SAN JUAN, Puerto Rico -- A court-ordered recount in the Puerto Rico governor's race came to a halt this week when hundreds of Election Commission workers refused to begin counting 28,000 disputed ballots.
Faced with the prospect of a strike by some of the workers, election officials sent them home until Monday -- meaning the already-delayed election between Anibal Acevedo Vila of the Popular Democratic Party and Pedro Rossello of the New Progressive Party could take even longer to settle.
Supporters of candidate Pedro Rossello demonstrate outside the Puerto Rico Election Commission in San Juan.
(Andres Leighton -- AP)
Meanwhile, U.S. District Judge Daniel Dominguez ordered election officials not to count the disputed ballots until he is able to fully review whether they are valid -- a decision overturning an earlier Puerto Rico Supreme Court ruling. Dominguez took a swipe at the commonwealth court, saying he has taken jurisdiction over all lawsuits pertaining to the still-incomplete Nov. 2 election.
Dominguez's ruling followed what appeared to be a revolt inside the Election Commission's offices, where about 150 workers, supporters of Rossello, walked out shortly before noon.
"There was some confusion on the floor where the recount was taking place," said Aurelio Gracia, president of the Puerto Rico Election Commission. "Some workers who are members of the New Progressive Party did not want to count the [disputed] ballots, even though they have been instructed to do so by Puerto Rico's Supreme Court," Gracia said. "I expect to have this straightened out so the process can begin on Monday."
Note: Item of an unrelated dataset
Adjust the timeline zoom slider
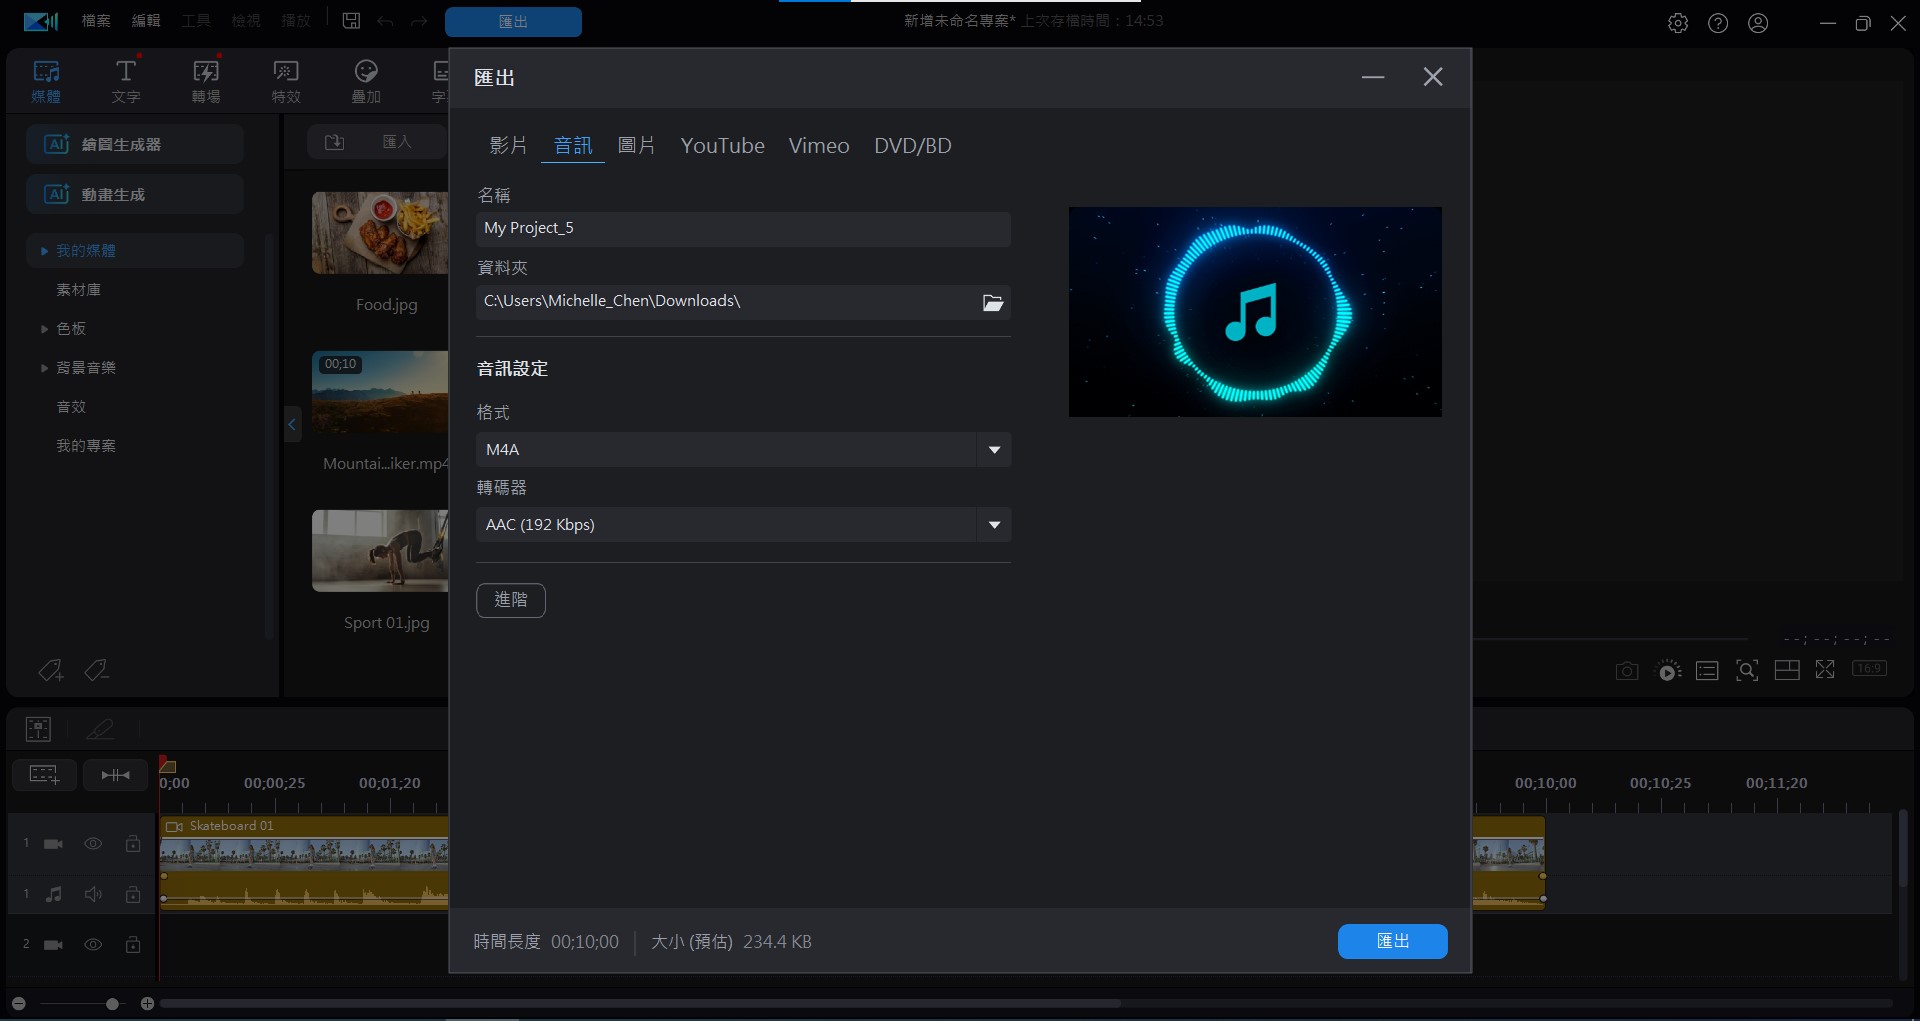Screen dimensions: 1920x1021 [112, 1004]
As a result, all 500 of the commission's employees were dismissed for the day, Gracia said. Because of the Thanksgiving holiday, the recount will remain shut down through the weekend.
Most of the workers who walked out joined the 100 or so pro-statehood New Progressive Party members who gather outside to picket the Election Commission offices every day.
The pro-commonwealth party's Acevedo Vila received preliminary certification as the winner after counting was suspended on election night, showing him with a 3,880-vote lead. As of Monday, with 40 percent of the uncounted ballots added to their overall totals, Rossello was leading with 49 percent of the vote over Acevedo Vila's 47.5 percent. Much of the rest went to the Independence Party's candidate.
Most of the 28,000 disputed ballots are those in which the voter marked the symbol for the independence party and then went on to check boxes alongside the names of Acevedo Vila and Roberto Prats, who lost his race to become the island's non-voting delegate to Congress.
Rossello called the mixed ballots "spoiled" and turned to federal court two weeks ago to have them thrown out. Acevedo Vila, who stands to benefit from the mixed ballots, asked the federal judge to have them counted because similar ballots have been counted in past elections.
Puerto Rico's Supreme Court ruled last weekend that the mixed ballots are legal and ordered election officials to begin counting them right away.
Acevedo Vila called Dominguez's ruling Tuesday "contrary to Puerto Rico's election laws" and said that "the judge's decision has the same effect as disenfranchising thousands of voters across the island."
The Election Commission began a recount Monday under orders from Dominguez. Before workers were sent home Tuesday for not counting the mixed ballots, only 149 of the island's more than 7,000 polling stations had been reviewed, election officials said.
Adding to the high emotions, local television stations have begun showing a video of Rossello and Dominguez embracing and smiling at each other before the election as commentators raise questions about their long friendship.